There is no rabbi; the members run it themselves. It was founded in part by an Israeli man married to a German convert, who decided to move back to Germany, but only if the town built a new synagogue. The congregation’s president is also a German convert and many of the members are Russian Jews. Of the approximately 350 Jews now in Marburg, around 50 are active members of the congregation.
And they all have a close connection to another synagogue – the one five miles away in Roth.
While Marburg’s large synagogue had completely burned down, the small century-old synagogue in Roth had not – it was too close to Christian homes. But its interior was defaced and its collection of Torahs and other ritual items were destroyed. After a forced sale to a farmer, the small building was used as a grain silo for many years.
However, thanks to the Arbeitskreis, an effort was begun to help restore the synagogue as a memorial to Roth’s five Jewish families, nearly all of whom had been murdered during the war.

INFORMATION SHOWN:
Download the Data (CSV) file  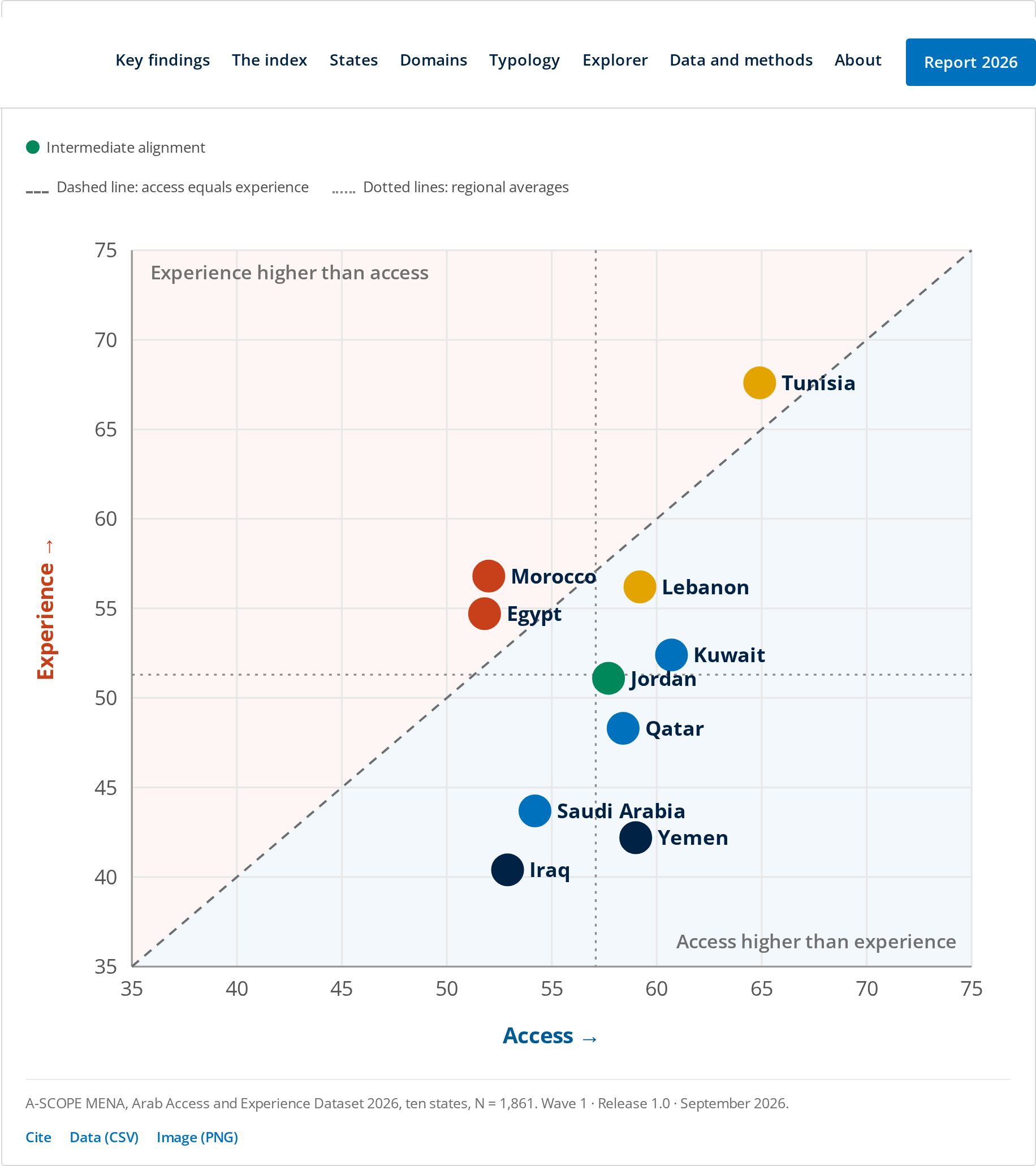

REQUESTS:
A: In the passage on the Marburg and Roth synagogues, what was the small Roth synagogue used as for many years after its forced sale to a farmer?
B: Carry on the passage about the Marburg and Roth synagogues, picking up after its final sentence.

SET OF ANSWERS:
A: A grain silo.

B:
Between 1993 and 1997, both the interior and exterior of the Roth Synagogue were renovated. The outline of the old ark, which had been ripped out by the Nazis, can still be seen on one wall, and much of the original wood and remnants of painted panels on the ceiling were left untouched.
“They didn’t want to refinish it, they wanted to keep it as part of the ceiling, as part of the history,” Bacall explained.
In 1998, the restored building was reopened to the pubic as an educational and cultural center. The rededication ceremony was attended by survivors from Roth, the children and grandchildren, all now living in the United States.
“The people of the town said they wanted their synagogue back,” Bacall said. “They wanted to honor and memorialize the Jewish friends and neighbors that they lost.”
Two years ago, the Bacalls returned to Roth for the rededication of the Herbert Roth Platz outside the synagogue, named for Deborah Roth-Howe’s father, who helped to finance some of the restoration.
During that visit the Bacalls were named honorary members of the synagogue.
They were even asked to write their names inside some of the gold Jewish stars that remain on the shul’s original ceiling.
This past summer, the Bacalls once again flew to Germany to attend on June 15 the 20th anniversary of the renovation and rededication of the Roth Synagogue and its first Shabbat service since Kristallnacht.
In attendance were Jews, non-Jews, and members of the neighboring Jewish Community of Marburg, including its cantor, who participated in the poignant service.
The Arbeitskreis also provided prayer books in German, Russian and English – with several transliterated Hebrew prayers – so everyone attending would be able to follow along and understand the service.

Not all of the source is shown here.